Bazaart
- Industry: Graphic design, Software
- Founded: 2012; 14 years ago in Israel
- Website: www.bazaart.com

= Bazaart =

Image editing app

Bazaart is an AI-powered design platform with image and video editing capabilities for iOS, Android, MacOS, and the web.

== History ==
Bazaart was founded in 2012 in Israel. In April 2012, Bazaart launched a Facebook app called Pinvolve, which converts Facebook Pages into Pinterest pinboards. From June to August 2012, it participated in the DreamIt startup accelerator in New York and raised $25,000 from the accelerator.

In July 2012, it launched its first version as an iPad app connected to Pinterest.

In December 2013, it pivoted and launched a major version of its app, a "social" photoshop that allowed users to edit images which could be pulled in from the camera roll, social networks, and other sources.

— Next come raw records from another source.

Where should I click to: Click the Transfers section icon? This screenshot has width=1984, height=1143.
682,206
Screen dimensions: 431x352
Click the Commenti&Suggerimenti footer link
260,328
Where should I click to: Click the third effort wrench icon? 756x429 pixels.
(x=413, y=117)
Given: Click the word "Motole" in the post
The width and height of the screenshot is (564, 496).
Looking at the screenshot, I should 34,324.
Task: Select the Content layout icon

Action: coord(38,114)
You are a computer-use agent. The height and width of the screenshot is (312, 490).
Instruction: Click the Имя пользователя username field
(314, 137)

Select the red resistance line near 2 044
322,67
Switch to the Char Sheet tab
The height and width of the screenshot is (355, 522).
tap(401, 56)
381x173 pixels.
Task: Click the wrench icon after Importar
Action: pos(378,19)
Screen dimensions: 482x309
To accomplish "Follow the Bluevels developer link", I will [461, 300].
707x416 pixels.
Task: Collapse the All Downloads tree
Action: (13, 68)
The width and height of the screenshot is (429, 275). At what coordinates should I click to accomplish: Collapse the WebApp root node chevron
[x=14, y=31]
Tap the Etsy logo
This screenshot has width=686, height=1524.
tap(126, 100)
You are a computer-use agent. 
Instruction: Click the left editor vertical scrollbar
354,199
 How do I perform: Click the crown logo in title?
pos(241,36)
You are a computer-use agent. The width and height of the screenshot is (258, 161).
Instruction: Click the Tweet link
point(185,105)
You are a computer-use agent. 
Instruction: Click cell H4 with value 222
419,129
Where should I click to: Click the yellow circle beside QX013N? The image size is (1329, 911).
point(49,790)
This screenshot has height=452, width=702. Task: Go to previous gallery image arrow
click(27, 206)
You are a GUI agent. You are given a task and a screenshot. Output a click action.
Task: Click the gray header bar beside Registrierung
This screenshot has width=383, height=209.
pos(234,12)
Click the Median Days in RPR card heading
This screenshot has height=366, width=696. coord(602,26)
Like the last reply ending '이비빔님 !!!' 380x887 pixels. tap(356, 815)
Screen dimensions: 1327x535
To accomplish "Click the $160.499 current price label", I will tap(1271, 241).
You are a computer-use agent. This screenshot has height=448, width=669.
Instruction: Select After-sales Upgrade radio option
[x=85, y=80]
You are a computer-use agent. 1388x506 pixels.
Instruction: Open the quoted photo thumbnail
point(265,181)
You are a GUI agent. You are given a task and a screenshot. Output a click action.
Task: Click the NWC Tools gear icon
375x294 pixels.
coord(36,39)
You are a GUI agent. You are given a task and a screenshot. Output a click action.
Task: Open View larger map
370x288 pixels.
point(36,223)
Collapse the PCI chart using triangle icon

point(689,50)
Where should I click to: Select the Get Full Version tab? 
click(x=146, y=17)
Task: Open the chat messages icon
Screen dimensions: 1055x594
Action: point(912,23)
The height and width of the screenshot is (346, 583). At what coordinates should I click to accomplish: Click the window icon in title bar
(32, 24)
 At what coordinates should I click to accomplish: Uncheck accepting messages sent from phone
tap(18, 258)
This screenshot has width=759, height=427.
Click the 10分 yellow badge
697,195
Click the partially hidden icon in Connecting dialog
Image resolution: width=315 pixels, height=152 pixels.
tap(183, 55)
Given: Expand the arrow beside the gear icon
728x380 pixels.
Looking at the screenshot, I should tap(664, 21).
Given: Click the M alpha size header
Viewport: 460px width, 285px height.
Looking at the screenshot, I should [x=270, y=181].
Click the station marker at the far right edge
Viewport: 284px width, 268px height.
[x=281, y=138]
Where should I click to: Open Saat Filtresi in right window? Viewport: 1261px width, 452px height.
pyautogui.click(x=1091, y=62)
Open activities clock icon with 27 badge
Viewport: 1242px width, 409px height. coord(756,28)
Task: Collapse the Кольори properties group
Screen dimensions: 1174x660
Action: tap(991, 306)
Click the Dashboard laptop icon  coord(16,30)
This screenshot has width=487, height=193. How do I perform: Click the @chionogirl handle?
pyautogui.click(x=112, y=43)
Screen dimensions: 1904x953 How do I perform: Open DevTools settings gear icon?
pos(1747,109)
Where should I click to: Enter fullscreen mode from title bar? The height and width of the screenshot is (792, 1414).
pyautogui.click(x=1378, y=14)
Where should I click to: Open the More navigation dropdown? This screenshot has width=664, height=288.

In July 2014, Bazaart reached one million downloads and in December was selected by Apple as Best of 2014.

In 2015, Bazaart added Photoshop integration in a partnership with Adobe. In September 2020, Bazaart launched an Android app. In December 2020, Bazaart was selected by Google as Best of 2020.

In January 2022, Bazaart added video editing capabilities.

In 2023, the platform added AI-powered backgrounds and video background removal features.